### The input:
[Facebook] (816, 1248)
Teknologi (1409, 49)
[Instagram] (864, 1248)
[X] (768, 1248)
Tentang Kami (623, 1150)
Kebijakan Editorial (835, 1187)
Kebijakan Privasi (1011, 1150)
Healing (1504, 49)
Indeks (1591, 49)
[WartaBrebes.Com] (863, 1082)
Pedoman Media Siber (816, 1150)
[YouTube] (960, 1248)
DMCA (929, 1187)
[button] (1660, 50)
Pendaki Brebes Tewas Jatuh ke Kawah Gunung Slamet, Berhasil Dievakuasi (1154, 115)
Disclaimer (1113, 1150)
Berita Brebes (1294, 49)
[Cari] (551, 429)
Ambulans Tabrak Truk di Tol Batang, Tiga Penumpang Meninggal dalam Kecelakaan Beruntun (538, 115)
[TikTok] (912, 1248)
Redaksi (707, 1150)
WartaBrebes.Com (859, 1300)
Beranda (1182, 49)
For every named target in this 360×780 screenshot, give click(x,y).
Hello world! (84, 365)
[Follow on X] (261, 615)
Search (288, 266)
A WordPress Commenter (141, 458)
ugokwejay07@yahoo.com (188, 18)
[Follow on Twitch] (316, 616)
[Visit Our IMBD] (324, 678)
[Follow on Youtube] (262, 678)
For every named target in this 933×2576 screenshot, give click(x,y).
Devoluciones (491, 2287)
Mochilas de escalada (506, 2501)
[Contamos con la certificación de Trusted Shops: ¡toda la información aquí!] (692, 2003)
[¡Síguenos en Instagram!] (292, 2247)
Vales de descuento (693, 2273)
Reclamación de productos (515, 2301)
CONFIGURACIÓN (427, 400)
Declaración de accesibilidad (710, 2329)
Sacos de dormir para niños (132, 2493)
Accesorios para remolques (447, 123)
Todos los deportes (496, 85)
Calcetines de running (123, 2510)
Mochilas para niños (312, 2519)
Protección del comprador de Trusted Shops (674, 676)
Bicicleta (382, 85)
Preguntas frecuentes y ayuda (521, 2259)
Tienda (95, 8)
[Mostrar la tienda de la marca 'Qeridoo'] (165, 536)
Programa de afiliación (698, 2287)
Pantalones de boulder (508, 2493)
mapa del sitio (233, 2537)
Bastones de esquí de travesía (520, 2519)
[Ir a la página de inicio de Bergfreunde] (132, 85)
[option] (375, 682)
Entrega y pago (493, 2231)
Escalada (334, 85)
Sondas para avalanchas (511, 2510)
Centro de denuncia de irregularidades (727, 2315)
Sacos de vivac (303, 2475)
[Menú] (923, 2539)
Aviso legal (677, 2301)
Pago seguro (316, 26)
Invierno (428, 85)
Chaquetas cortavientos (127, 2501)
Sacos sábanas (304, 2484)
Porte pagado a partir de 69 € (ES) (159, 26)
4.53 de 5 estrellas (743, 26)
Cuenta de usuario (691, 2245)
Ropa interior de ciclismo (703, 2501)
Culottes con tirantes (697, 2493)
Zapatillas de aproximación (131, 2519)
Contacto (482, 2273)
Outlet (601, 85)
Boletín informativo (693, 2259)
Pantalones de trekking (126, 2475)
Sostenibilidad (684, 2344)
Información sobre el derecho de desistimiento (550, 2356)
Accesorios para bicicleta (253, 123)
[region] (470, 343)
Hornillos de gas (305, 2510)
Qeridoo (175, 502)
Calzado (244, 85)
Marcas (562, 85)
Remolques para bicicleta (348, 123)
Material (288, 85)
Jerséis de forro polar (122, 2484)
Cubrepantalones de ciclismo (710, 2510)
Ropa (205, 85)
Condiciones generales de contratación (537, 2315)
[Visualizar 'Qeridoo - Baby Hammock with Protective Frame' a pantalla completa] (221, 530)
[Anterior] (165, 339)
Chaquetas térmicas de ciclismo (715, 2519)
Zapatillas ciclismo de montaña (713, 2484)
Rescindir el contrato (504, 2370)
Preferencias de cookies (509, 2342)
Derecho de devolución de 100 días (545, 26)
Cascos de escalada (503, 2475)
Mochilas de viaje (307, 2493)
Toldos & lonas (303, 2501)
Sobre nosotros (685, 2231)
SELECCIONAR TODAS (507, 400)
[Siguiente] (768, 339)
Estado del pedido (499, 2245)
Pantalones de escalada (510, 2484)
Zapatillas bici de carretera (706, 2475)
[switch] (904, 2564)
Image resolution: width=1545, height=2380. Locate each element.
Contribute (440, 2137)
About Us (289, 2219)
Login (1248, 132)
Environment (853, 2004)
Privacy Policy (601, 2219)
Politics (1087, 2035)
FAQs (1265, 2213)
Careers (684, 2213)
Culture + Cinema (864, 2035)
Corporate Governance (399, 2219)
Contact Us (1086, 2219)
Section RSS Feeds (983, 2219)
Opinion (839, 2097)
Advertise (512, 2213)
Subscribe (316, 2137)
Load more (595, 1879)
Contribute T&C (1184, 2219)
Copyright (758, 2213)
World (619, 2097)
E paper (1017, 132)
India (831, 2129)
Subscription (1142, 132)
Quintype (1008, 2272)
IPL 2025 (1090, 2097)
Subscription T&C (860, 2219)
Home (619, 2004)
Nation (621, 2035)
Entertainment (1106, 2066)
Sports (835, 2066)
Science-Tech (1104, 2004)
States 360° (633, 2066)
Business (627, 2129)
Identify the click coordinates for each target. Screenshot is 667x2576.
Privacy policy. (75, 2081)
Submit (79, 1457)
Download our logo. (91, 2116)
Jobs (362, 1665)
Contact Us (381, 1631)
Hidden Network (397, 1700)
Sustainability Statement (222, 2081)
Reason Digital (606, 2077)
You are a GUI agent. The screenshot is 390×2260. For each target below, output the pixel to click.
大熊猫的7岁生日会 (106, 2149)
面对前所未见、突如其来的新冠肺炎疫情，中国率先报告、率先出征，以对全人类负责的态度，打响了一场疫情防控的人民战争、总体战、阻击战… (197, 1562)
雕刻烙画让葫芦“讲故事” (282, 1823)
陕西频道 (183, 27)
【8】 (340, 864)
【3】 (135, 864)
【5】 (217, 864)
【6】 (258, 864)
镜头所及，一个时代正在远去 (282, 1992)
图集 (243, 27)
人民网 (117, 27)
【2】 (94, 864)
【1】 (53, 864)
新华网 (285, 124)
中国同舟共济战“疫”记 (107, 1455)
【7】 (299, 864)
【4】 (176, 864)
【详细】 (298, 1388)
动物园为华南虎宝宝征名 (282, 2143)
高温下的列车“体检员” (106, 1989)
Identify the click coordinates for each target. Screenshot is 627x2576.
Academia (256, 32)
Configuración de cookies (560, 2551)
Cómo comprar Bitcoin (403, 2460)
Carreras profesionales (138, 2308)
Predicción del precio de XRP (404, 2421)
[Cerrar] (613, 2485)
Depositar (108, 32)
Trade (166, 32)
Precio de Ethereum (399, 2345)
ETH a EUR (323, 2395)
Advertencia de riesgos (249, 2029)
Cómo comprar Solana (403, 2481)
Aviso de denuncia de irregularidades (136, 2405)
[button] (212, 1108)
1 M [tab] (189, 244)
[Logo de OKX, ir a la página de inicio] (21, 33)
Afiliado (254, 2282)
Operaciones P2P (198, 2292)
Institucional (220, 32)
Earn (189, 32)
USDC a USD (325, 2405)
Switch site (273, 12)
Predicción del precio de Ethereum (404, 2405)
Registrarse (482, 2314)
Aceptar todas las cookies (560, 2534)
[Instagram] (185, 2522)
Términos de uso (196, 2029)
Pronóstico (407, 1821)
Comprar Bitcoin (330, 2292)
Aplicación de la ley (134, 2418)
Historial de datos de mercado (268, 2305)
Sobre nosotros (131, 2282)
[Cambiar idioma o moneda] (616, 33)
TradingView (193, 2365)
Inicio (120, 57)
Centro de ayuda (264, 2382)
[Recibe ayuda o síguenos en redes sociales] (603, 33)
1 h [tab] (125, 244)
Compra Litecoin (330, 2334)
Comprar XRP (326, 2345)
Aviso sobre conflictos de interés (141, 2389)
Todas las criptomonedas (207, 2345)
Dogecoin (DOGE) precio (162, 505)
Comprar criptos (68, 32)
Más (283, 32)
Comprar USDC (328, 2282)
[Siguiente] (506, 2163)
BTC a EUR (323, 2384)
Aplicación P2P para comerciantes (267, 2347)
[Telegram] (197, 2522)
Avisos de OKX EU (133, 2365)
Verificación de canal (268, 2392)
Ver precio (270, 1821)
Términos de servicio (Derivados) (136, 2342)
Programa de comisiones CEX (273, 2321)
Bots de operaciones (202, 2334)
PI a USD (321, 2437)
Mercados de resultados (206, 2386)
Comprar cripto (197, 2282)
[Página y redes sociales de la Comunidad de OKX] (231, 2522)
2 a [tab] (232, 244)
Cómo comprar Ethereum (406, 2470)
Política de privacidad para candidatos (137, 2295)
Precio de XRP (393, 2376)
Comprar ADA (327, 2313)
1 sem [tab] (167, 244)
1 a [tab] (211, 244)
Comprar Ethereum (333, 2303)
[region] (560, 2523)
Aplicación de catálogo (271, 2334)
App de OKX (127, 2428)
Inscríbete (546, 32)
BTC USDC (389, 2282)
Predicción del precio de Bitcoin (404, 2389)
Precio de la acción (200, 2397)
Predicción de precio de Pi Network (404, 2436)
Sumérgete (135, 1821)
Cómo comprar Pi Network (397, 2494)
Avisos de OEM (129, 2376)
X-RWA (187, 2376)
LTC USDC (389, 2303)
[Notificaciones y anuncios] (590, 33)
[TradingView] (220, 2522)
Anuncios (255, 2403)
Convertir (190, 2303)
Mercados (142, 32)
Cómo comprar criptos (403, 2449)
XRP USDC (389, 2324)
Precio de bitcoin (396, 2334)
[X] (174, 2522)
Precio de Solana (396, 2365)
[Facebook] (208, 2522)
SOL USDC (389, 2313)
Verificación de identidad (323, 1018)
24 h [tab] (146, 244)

### Exercise brief:
Nothing but the lines from the line containing "Precio de la acción (200, 2397)" through the final line of the entries should appear in your answer, copied exactly.

### Response area:
Precio de la acción (200, 2397)
Predicción de precio de Pi Network (404, 2436)
Sumérgete (135, 1821)
Cómo comprar Pi Network (397, 2494)
Avisos de OEM (129, 2376)
X-RWA (187, 2376)
LTC USDC (389, 2303)
[Notificaciones y anuncios] (590, 33)
[TradingView] (220, 2522)
Anuncios (255, 2403)
Convertir (190, 2303)
Mercados (142, 32)
Cómo comprar criptos (403, 2449)
XRP USDC (389, 2324)
Precio de bitcoin (396, 2334)
[X] (174, 2522)
Precio de Solana (396, 2365)
[Facebook] (208, 2522)
SOL USDC (389, 2313)
Verificación de identidad (323, 1018)
24 h [tab] (146, 244)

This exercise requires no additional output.